Records:
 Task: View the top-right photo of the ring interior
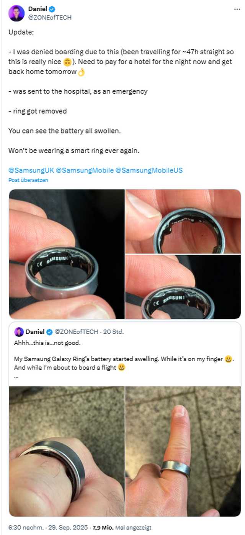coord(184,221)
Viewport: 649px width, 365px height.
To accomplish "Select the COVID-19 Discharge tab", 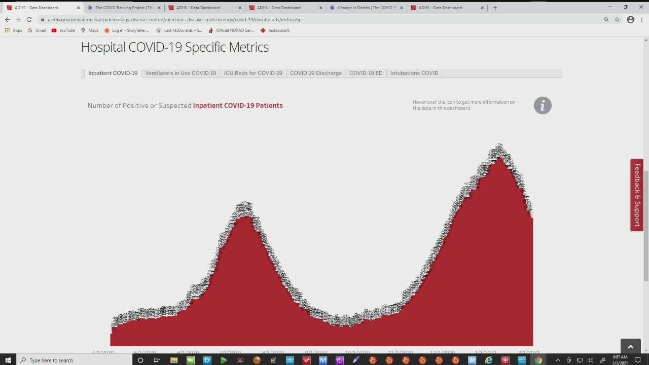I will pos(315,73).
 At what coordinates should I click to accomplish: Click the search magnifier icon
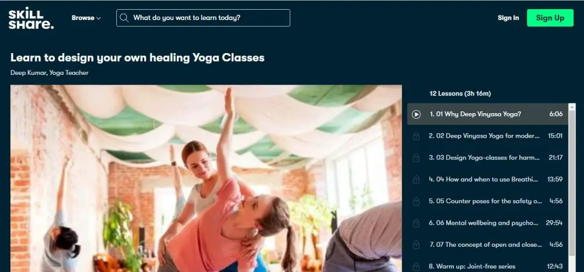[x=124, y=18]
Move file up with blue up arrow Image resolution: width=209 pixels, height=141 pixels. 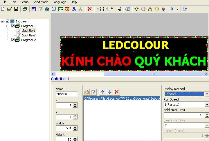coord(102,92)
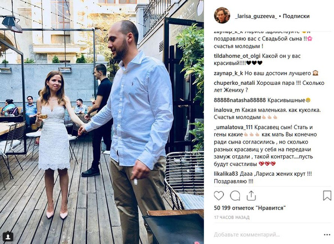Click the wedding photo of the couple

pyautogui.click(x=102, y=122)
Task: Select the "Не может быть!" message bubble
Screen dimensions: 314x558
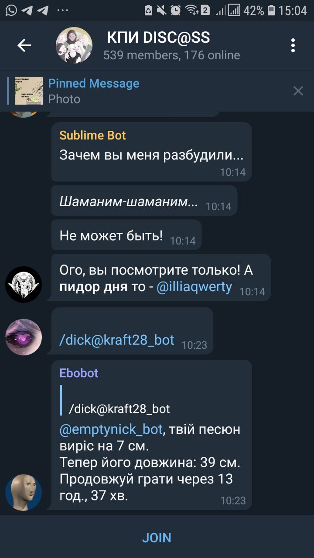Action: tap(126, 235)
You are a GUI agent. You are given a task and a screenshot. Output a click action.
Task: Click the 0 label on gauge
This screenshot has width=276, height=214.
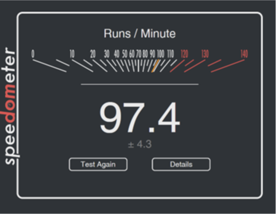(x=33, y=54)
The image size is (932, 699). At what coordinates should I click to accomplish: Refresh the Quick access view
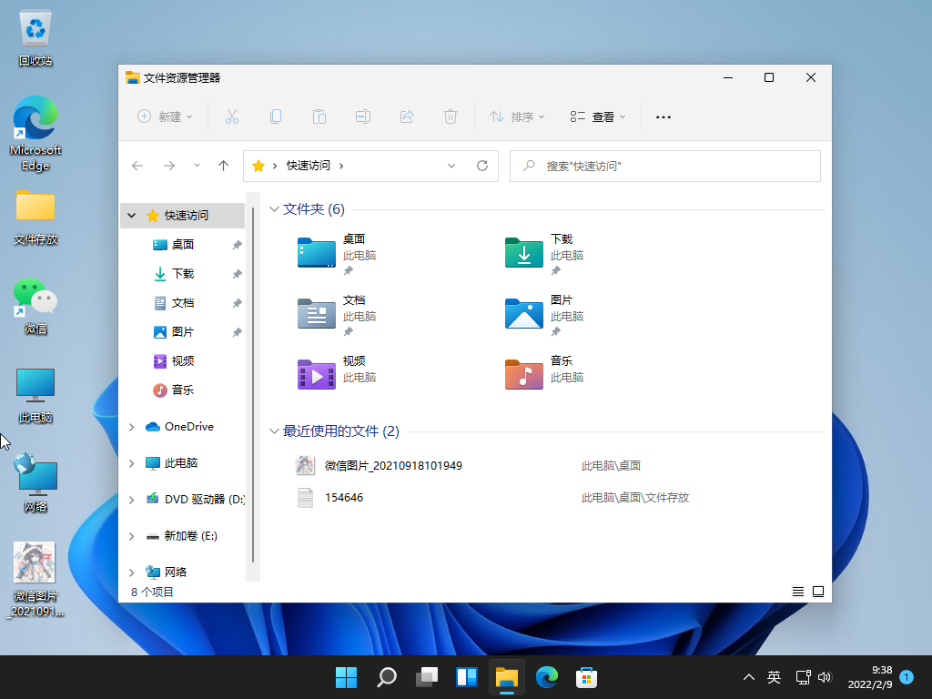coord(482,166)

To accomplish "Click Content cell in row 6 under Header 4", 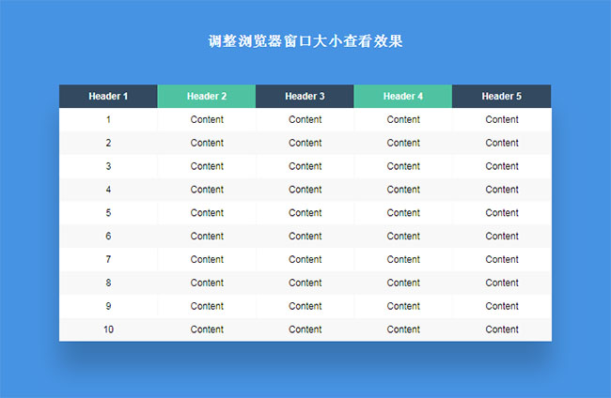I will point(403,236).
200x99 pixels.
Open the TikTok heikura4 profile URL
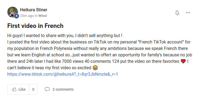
--
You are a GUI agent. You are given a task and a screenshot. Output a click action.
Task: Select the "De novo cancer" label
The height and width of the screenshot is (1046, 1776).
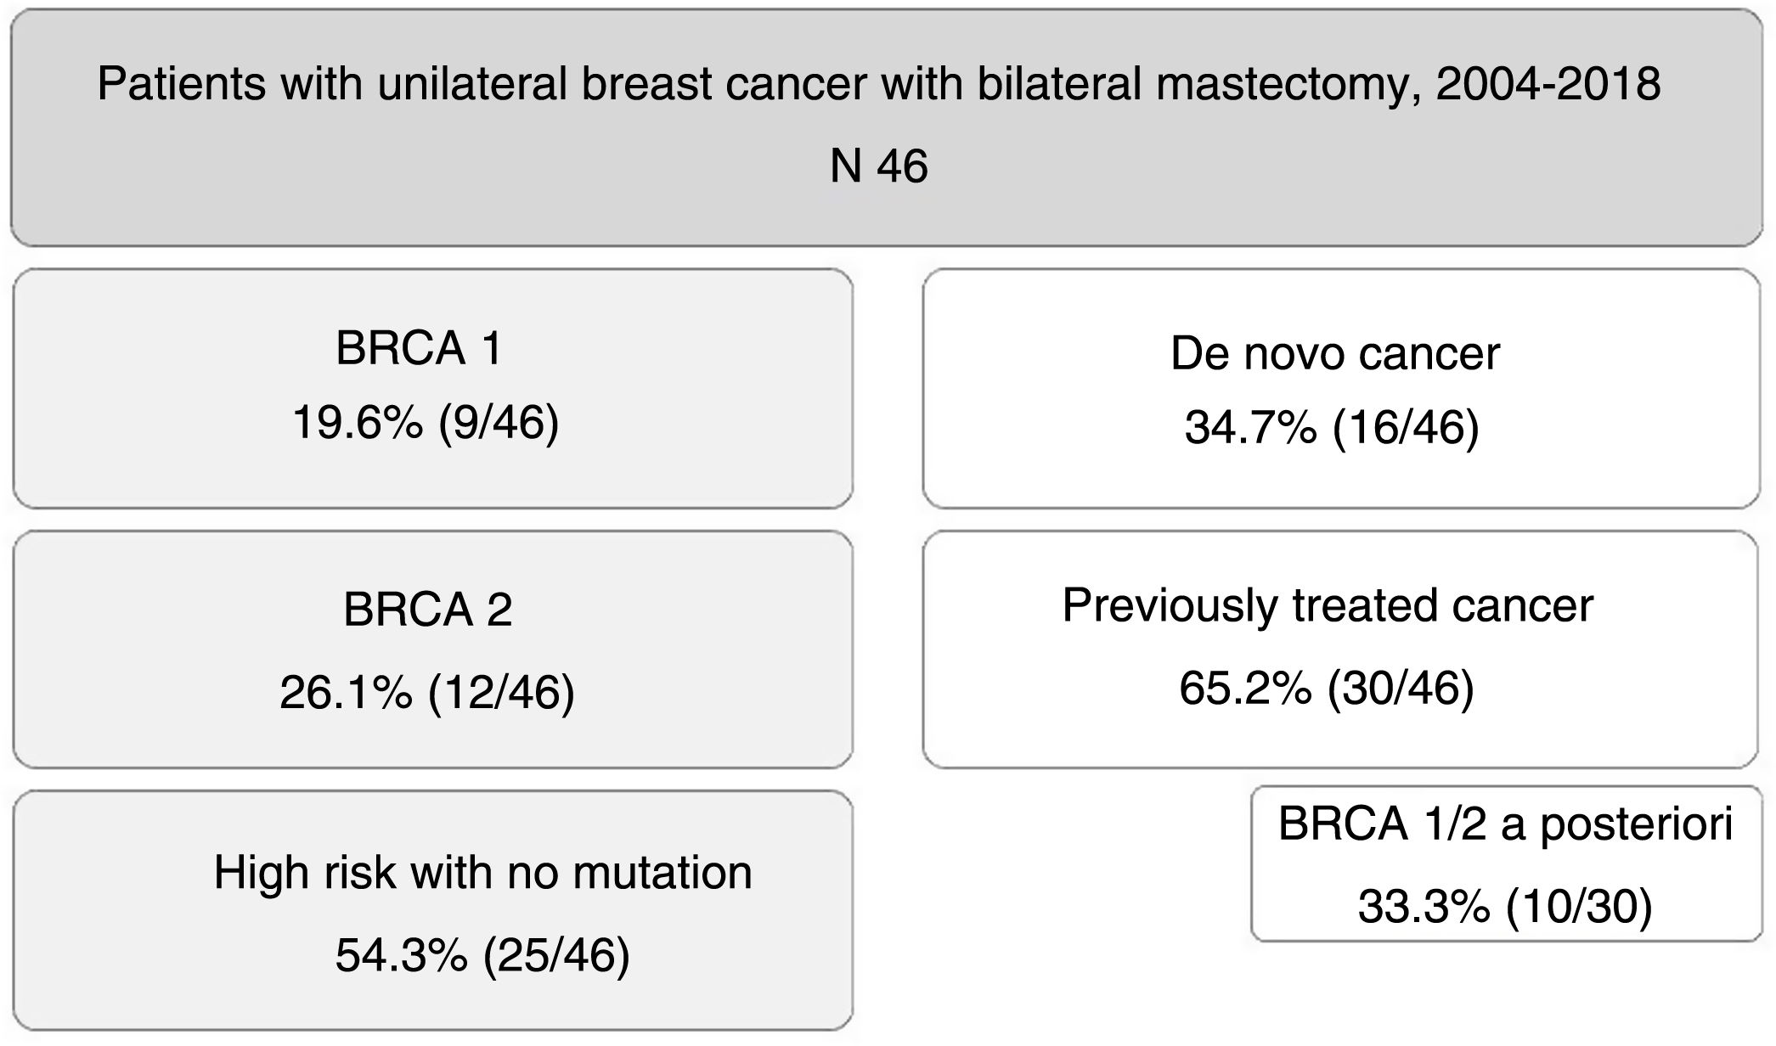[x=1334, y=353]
--
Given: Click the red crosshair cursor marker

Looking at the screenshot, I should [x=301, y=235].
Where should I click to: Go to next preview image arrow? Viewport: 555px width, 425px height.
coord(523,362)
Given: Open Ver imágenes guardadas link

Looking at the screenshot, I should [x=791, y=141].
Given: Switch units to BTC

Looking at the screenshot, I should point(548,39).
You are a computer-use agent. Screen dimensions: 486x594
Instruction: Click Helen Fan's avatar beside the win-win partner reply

What you should do: Could you return exactly the stretch of the data above that starts at the line with "Given: Open Ver imágenes guardadas link" and ends at the line with "Instruction: Click Helen", both lines included?

Expected answer:
Given: Open Ver imágenes guardadas link

Looking at the screenshot, I should [x=791, y=141].
Given: Switch units to BTC

Looking at the screenshot, I should point(548,39).
You are a computer-use agent. Screen dimensions: 486x594
Instruction: Click Helen Fan's avatar beside the win-win partner reply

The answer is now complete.